As a bibliphile I miss the almost total lack of fellow book lovers in the movies. Sure books are sometimes part of the plot, but usually they are a means to an end to obtain some specific knowledge to move the plot. The actual love of reading just doesn’t come through in the movies I have seen.
Well that was until I recently watched “Whispers of the Heart” which was directed by the late Yoshifumi Kondô. I was already a fan of him for his work in animation for Studio Ghibli and this is the only movie he directed for them. I had never heard of this film until it was recently mentioned by Stephen D. Greydanus at DecentFilms.com. I loved just about everything about this movie.
A young girl finds that all the books she chooses in the library have been previously checked out by the same boy
Finally I found a movie that has some sense of the love of books that I have. The girl Shizuku spends so much time reading and haunting libraries.
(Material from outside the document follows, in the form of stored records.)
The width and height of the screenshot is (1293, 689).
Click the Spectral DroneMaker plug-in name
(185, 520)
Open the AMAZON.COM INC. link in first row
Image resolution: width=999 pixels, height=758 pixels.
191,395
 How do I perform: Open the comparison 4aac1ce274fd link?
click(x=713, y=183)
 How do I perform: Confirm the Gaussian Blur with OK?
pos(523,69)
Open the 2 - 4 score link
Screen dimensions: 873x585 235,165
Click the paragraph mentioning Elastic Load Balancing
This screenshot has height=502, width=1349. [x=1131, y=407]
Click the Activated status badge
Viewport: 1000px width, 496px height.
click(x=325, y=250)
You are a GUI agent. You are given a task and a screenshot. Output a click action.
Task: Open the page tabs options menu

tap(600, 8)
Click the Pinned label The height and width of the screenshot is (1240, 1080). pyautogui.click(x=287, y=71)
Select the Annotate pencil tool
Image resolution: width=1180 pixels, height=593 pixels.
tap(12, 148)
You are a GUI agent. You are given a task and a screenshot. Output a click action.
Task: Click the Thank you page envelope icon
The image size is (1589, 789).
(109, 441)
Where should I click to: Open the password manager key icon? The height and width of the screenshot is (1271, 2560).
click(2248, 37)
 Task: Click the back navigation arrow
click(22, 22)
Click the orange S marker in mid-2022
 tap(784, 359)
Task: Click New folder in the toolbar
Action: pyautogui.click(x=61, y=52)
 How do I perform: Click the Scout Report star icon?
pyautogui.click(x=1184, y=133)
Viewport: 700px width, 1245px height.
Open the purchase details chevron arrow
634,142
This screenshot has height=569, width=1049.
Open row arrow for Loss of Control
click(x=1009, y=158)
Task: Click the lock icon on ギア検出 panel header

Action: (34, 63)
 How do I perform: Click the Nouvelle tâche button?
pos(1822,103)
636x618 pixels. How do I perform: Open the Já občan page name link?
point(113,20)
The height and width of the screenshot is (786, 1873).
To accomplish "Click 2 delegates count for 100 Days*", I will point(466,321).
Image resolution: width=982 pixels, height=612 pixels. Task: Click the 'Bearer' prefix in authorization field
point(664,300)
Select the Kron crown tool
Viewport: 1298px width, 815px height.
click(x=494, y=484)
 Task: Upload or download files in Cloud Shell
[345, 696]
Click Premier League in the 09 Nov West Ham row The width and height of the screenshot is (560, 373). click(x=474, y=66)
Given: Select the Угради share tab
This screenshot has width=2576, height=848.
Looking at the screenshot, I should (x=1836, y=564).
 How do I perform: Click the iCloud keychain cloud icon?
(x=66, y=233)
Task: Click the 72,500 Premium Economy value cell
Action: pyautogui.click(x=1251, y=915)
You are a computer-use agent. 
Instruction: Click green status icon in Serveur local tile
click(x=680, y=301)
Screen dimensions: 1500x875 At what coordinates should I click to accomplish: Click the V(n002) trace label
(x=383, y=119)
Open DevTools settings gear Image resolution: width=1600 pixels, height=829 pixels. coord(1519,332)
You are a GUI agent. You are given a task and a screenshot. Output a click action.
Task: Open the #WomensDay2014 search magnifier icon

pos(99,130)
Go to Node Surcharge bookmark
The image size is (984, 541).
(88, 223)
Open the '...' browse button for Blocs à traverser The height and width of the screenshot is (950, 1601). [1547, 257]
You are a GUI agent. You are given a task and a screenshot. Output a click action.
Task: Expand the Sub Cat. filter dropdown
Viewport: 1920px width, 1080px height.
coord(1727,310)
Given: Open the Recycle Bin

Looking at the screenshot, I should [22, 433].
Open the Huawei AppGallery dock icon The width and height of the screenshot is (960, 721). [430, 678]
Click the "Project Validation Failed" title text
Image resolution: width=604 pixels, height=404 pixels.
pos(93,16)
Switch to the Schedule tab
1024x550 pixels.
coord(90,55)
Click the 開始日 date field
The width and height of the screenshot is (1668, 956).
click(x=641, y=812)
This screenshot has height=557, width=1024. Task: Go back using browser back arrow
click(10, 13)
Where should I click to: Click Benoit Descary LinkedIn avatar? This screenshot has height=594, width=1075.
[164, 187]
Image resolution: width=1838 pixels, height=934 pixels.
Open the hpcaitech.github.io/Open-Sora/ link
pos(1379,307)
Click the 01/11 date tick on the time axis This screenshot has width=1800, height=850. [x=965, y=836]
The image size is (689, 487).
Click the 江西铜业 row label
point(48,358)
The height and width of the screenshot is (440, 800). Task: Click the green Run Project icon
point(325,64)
Her excessive reading even interferes with her schoolwork. I reminded myself when I had even skipped classes in High School so that I could just go somewhere and read. Usually it is assumed that just being bookish will make you a great student. There is also a love of books within her family and I just loved all the books stacked everywhere in their house.
The basic plot also reminded me of the days before computerized tracking of library books that the checkout card in the back of the book would list the people who checked it out before. It was fun to look over those names of strangers and have a strange solidarity with them.
Even considering the high quality of animation for Studio Ghibli, I found this movie exceptional in the detail like in the earlier days of Disney. Often I wanted to pause the film just to be able to look around the scene and take it all in. As much as I love computer animation and the quality of Pixar, this movie reminded me that it is a real loss that animation of this type is becoming rare.
There is one scene involving Shizuku, an aspiring writer, who gets an explanation from a grandfatherly figure about the craft of writing using the example of a geode. This was just a perfect though-provoking example and an example that applies to other crafts. There was a “follow your dreams” subplot to the story that wasn’t superficial like we usually find in that serious commitment was required in perfecting your art. This applies both to the girl and the boy who was reading the same books.
I really wish I had the skills of a film critic to really be able to point out all the reasons I so loved this movie. So much of this movie is trying to struggle out of me to find expression.